Zu seinem Glück gibt es Mercedes-AMG. Die Affalterbacher bewerben ihren neuesten Bullen, den Mercedes-AMG C 63 S E Performance, mit dem Slogan: Aufbruch in eine neue Ära. Und wie diese neue Epoche in der AMG-Prosa charakterisiert wird, erinnert unweigerlich an das Selbstbild der Zielgruppe: „permanent erregt“, „standfest“ und mit „muskulösen Proportionen“.
Herunterbrechen lässt sich der vermeintliche Wandel auf das Herzstück des Plug-in-Monsters: ein 2,0-Liter-Vierzylinder mit elektrischem Turbolader. Dabei handle es sich um den stärksten in Serie produzierten Vierzylinder der Welt. Systemleistung inklusive E-Motor: 680 PS. Höchstgeschwindigkeit 250 km/h, optional sogar 280. Dazu Performance-Sitze und Performance-Lenkrad.
Die Batterie soll eine schnelle Leistungsabgabe wie in der Formel 1 garantieren. Was die sonst noch kann? Den Pkw maximal 13 km ohne Motor antreiben. Richtig gelesen: 13 Kilometer. Im Vergleich dazu bietet beispielsweise ein Tesla je nach Modell zwischen 400 und mehr als 600 km.

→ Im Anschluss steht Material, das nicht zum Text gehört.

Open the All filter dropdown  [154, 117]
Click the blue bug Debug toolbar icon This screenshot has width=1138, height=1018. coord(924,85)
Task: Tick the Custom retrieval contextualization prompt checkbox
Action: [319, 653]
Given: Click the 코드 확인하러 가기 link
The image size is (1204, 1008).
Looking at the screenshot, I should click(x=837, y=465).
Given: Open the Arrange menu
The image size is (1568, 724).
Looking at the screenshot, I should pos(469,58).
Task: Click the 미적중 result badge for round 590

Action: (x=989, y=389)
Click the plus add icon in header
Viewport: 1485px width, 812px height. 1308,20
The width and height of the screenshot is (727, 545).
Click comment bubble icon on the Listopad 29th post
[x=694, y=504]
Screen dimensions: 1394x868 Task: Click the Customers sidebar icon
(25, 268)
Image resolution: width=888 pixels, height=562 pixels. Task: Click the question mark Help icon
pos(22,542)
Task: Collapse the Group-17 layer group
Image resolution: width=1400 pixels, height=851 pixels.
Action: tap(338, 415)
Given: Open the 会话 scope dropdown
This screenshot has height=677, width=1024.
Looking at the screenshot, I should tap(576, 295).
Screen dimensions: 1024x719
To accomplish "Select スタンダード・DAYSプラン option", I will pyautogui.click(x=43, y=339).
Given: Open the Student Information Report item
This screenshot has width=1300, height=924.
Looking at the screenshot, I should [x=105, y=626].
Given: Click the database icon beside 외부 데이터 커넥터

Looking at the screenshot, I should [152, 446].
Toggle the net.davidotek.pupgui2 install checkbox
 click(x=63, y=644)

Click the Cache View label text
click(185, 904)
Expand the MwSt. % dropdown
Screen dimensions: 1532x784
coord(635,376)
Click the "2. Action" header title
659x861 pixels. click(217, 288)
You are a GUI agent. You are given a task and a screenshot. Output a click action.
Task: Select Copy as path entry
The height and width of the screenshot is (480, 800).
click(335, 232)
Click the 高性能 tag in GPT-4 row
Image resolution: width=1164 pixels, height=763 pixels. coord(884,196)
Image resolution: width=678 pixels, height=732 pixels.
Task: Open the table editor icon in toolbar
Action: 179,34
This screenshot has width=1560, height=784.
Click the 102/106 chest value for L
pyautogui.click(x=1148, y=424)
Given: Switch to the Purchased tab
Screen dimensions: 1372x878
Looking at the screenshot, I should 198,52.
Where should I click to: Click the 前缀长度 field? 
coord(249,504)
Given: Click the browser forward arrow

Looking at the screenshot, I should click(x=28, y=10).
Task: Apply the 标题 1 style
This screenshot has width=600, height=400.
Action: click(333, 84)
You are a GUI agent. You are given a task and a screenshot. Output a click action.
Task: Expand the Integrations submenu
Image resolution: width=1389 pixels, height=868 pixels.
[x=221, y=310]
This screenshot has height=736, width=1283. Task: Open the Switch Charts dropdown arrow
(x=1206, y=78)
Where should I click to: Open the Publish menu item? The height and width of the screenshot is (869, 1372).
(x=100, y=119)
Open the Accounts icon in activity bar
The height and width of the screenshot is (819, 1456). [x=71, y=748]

Mercedes-AMG nennt die 13 km gleich zu Beginn seiner mehrseitigen Pressemitteilung „einen praxisgerechten Aktionsradius, beispielsweise in der Stadt oder in Wohngebieten“. Irgendwie witzig, die praxisgerechten 680-Wohngebiets-PS. Immerhin liest man weiter hinten, dass damit eigentlich die Fahrt aus dem Wohngebiet zum Stadtrand gemeint ist. Von da an schiebt der Verbrenner dann in die neue alte Ära.
Diese Ausgabe stammt von:

Udo Trichtl + Olaf Wittrock
Wir sind Redakteure in der Wirtschafts- und Finanzredaktion wortwert. Wenn Sie Hinweise haben, Kommentare loswerden wollen, oder besondere Wünsche an unser Team haben, schreiben Sie uns gern an redaktion@esg-report.de.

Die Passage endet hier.